Sebelum pengumuman hari Kamis, pada konferensi pers di Stockholm, Fosse termasuk di antara favorit, meskipun Can Xue, seorang penulis Tiongkok yang sering menulis cerita pendek surealis dan eksperimental, juga masuk dalam nominasi, begitu pula Haruki Murakami ; Salman Rushdie; dan Ngugi wa Thiong’o, seorang novelis dan penulis drama Kenya.

Dalam sebuah pernyataan yang dirilis melalui penerbitnya di Norwegia pada hari Kamis, Fosse mengatakan dia “kewalahan dan agak takut.”

Ketika ditanya hampir satu dekade yang lalu tentang harapannya untuk memenangkan Nobel, dia mengatakan bahwa meskipun dia “tentu saja” ingin menerimanya, dia juga khawatir dengan beban ekspektasi yang akan ditimbulkannya.

“Biasanya, mereka memberikannya kepada penulis yang sangat tua, dan ada hikmahnya,” katanya dalam wawancara dengan The Guardian. “Anda menerimanya ketika itu tidak mempengaruhi tulisan Anda.”

- [DATA YANG TERSEDIA]
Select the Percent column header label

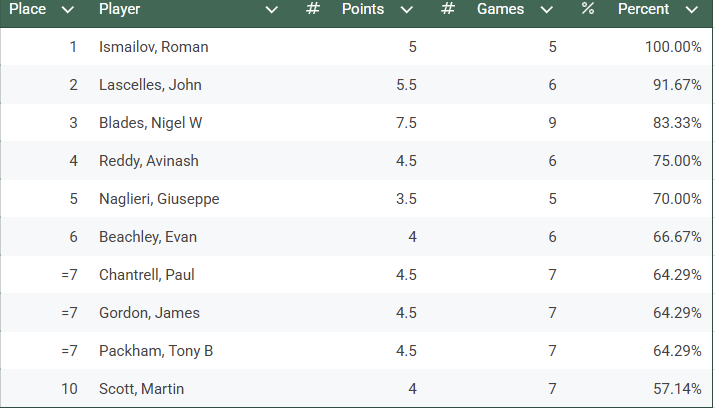(x=644, y=10)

- [PETUNJUK]
Menurut teks dokumen, bagaimana Fosse menggambarkan perasaannya dalam pernyataan yang dirilis melalui penerbitnya di Norwegia? Jawab hanya dengan berpegang pada teks dokumen.

- [PENYELESAIAN SOAL]
Fosse mengatakan dia “kewalahan dan agak takut.”